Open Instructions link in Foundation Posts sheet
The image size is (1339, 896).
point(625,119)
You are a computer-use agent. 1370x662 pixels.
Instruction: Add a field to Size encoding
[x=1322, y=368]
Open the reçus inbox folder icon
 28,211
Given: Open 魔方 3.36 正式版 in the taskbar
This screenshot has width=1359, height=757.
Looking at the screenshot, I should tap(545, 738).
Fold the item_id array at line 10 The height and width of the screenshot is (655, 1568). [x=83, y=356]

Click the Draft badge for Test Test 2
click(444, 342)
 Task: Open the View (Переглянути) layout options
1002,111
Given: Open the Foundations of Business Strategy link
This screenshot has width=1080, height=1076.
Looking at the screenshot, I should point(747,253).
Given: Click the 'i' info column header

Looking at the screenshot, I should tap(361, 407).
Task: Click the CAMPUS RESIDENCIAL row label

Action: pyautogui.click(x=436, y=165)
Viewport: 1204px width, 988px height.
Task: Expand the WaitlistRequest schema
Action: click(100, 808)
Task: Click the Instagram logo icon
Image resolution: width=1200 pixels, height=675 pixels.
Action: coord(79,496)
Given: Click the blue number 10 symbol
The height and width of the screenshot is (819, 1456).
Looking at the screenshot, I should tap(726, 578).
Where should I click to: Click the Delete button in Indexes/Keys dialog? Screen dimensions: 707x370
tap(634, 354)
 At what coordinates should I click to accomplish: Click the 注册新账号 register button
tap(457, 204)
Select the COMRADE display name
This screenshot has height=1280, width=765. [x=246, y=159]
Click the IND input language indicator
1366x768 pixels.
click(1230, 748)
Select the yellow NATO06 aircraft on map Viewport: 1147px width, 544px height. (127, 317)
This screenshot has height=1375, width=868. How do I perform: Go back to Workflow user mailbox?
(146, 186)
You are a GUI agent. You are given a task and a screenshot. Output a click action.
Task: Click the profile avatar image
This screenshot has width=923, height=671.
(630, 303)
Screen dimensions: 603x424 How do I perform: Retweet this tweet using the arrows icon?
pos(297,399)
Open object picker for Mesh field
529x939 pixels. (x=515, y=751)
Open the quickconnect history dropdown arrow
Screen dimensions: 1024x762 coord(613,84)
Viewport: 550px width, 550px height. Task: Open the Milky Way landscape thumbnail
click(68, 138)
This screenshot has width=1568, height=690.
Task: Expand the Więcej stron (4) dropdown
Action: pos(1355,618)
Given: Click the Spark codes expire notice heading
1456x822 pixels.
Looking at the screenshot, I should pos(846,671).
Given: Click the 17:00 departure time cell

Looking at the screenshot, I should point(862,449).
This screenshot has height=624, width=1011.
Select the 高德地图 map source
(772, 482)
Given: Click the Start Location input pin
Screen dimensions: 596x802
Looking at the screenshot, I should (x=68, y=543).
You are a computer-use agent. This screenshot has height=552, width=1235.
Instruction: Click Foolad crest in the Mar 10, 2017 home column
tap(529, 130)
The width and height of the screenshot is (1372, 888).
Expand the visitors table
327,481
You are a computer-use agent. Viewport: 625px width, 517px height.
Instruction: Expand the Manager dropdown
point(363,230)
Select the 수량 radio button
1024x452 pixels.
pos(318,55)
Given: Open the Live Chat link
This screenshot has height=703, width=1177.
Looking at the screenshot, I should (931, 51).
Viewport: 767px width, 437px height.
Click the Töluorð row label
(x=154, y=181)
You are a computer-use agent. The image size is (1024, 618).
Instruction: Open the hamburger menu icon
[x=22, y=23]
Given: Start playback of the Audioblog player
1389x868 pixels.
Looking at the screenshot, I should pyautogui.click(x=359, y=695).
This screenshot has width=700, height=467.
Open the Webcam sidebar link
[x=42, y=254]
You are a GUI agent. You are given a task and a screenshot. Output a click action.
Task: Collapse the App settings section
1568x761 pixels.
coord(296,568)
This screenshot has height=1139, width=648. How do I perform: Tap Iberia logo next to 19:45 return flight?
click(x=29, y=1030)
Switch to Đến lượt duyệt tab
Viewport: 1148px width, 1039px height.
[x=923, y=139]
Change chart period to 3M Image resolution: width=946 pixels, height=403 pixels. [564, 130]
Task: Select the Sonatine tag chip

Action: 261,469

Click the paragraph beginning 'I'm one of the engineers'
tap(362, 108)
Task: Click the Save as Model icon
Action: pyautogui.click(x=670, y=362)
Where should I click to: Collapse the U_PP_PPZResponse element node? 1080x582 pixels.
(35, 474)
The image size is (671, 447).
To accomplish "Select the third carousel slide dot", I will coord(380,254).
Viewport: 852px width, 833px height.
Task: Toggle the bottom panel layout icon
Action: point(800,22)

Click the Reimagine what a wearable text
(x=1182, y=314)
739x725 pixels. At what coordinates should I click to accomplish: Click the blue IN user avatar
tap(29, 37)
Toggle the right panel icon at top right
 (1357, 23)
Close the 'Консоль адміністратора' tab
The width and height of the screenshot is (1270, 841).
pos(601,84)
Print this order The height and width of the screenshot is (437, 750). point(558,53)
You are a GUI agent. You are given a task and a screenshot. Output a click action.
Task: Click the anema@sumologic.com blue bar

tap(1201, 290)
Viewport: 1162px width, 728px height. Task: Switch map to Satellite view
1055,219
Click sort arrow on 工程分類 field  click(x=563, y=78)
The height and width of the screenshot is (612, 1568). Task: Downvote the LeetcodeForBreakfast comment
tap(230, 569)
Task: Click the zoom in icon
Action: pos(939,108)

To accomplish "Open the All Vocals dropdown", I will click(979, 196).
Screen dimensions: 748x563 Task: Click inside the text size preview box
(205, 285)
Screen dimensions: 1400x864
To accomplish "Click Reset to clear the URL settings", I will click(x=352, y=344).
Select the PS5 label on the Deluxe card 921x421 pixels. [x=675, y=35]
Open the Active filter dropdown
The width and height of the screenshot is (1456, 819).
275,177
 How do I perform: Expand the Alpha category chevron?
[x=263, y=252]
━━━━
Prompt
Reproduce the rows from the line with "Open the Active filter dropdown" up to and including the last line of the rows, swapping "Alpha" for "Beta" and leaving everything else unchanged.

Solution for this task
Open the Active filter dropdown
The width and height of the screenshot is (1456, 819).
275,177
 How do I perform: Expand the Beta category chevron?
[x=263, y=252]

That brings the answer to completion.